Chapter 10 sees Asher living for the summer in Provincetown with Jacob Khan. Khan discusses the life of Paul Cezanne, the French post-impressionist painter famed for his portrayals of Mt. St. Victoire, a mountain in the Provence region of southern France that he painted repeatedly. Khan uses Cezanne as an example for Asher in numerous ways, not least as an example of the dedication needed to pursue the artistic vocation. Khan tells Asher of Cezanne's poverty, dedication and how he was derided as an eccentric throughout a career that did not bring him fame in his lifetime. In terms of the theme of light, Khan also uses Cezanne as an example of an artist who, in his paintings of Mt.
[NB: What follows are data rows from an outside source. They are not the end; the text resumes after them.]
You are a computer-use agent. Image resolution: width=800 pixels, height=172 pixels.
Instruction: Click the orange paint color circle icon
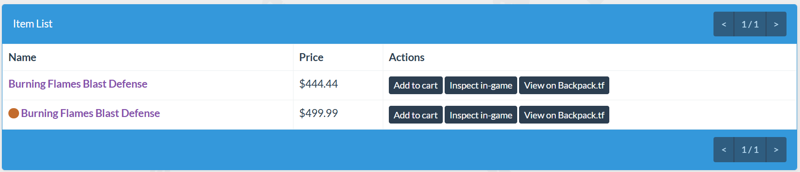point(14,113)
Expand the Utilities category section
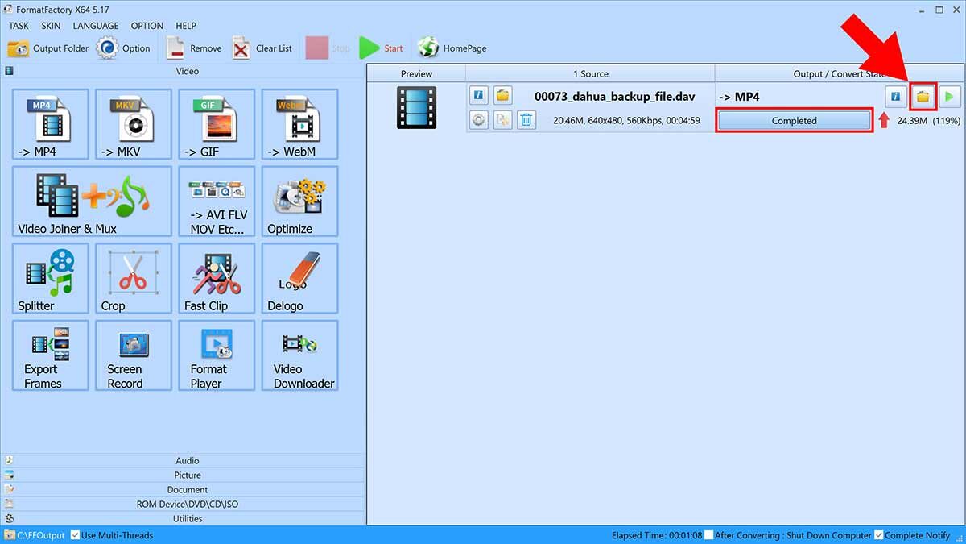Viewport: 966px width, 544px height. coord(187,519)
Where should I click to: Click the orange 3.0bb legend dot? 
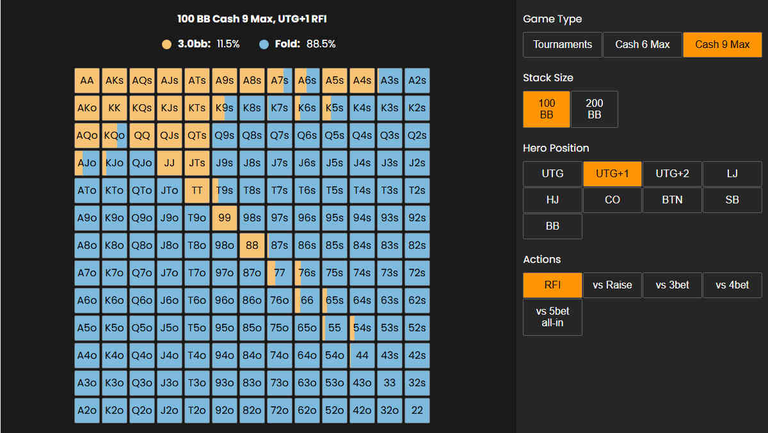click(167, 44)
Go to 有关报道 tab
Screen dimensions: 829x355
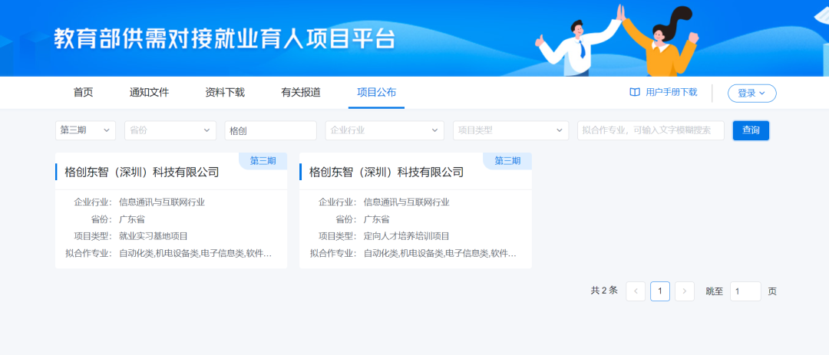click(301, 92)
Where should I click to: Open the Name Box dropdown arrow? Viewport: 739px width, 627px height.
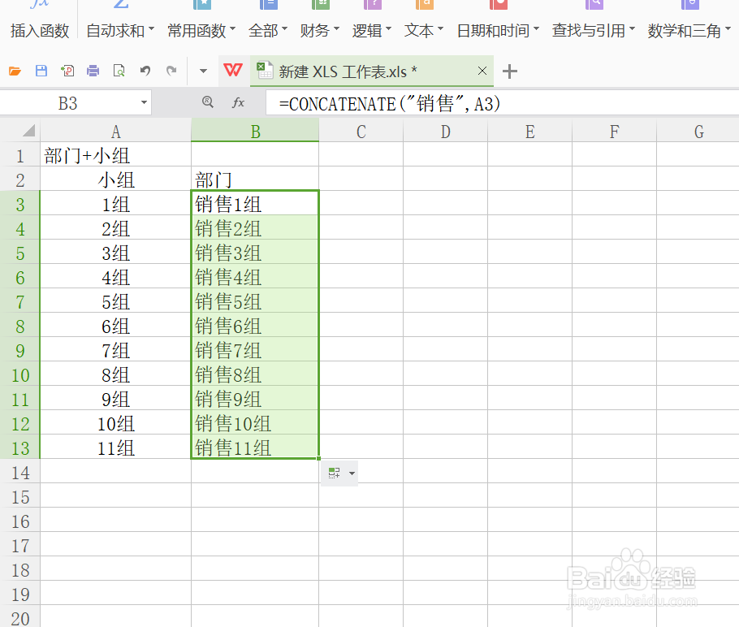pos(145,103)
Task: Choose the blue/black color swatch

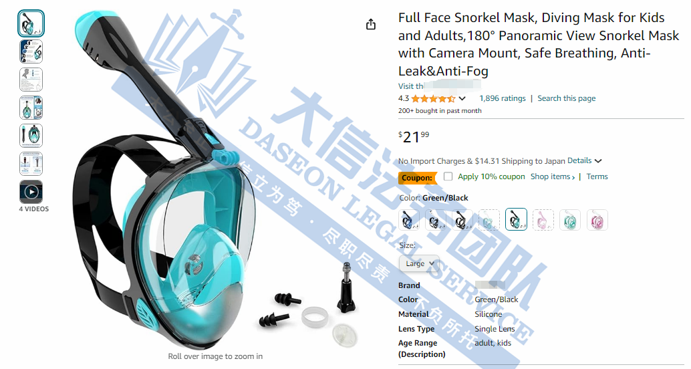Action: (409, 220)
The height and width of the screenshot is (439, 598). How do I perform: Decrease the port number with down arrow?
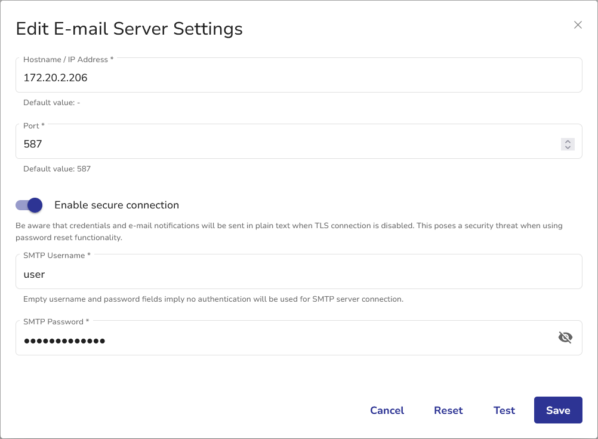tap(568, 148)
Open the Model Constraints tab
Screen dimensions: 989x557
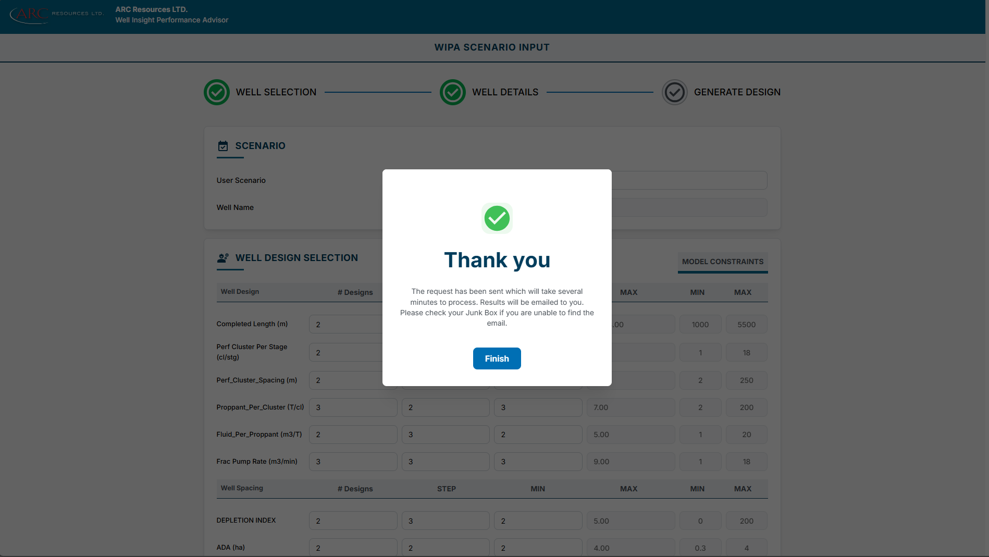point(722,262)
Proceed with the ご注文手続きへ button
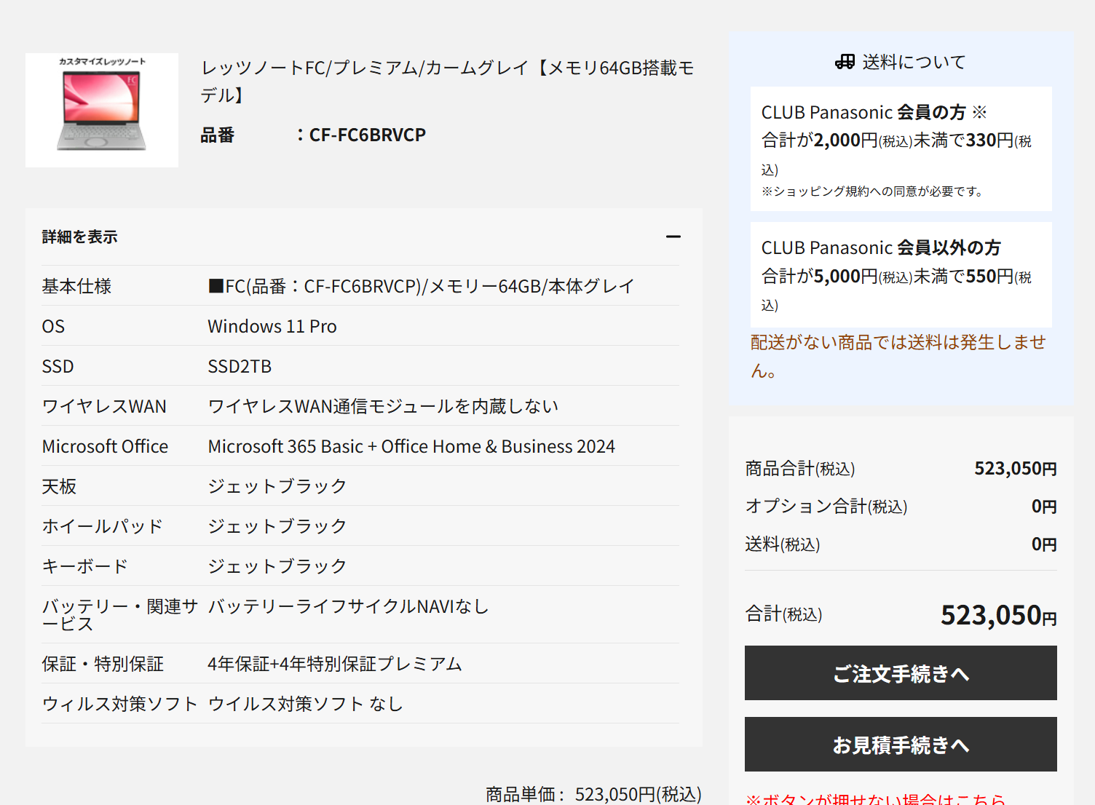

St. Victoire, does not attempt to paint the 'reality' of the mountain (it is, after all, impossible to represent a three dimensional object properly on the two dimensions of a canvass) but rather, by using different small planes of variegated colours, to capture the artist's 'impression' of the light of the mountain. Khan uses this example for Asher both to inspire Asher to find and doggedly pursue his own artistic vision and, moreover, to show how the light and nature of Provincetown, similar to the famed light of Provence, could be seen as a counterpoint to the darkness and relative isolation that Asher feels in his Hasidic community in Brooklyn.
During this period, Khan also discusses his own life in Paris and how he met the famous Cubist painter and sculptor Pablo Picasso. Picasso took Cezanne's experiments with how to represent a three dimensional object on a two dimensional canvass a stage further in his attempts to depict multiple different views of the same object at the same time. In this sense, light might be interpreted differently as Khan is attempting to show Asher through Picasso's example that the true artist attempts to show work in a new light, i.e. to present a new means of looking at the world. Equally, Picasso is employed by Khan as an example of someone who, like himself, had to leave his comfortable environs in order to make a new discovery about how to see the world.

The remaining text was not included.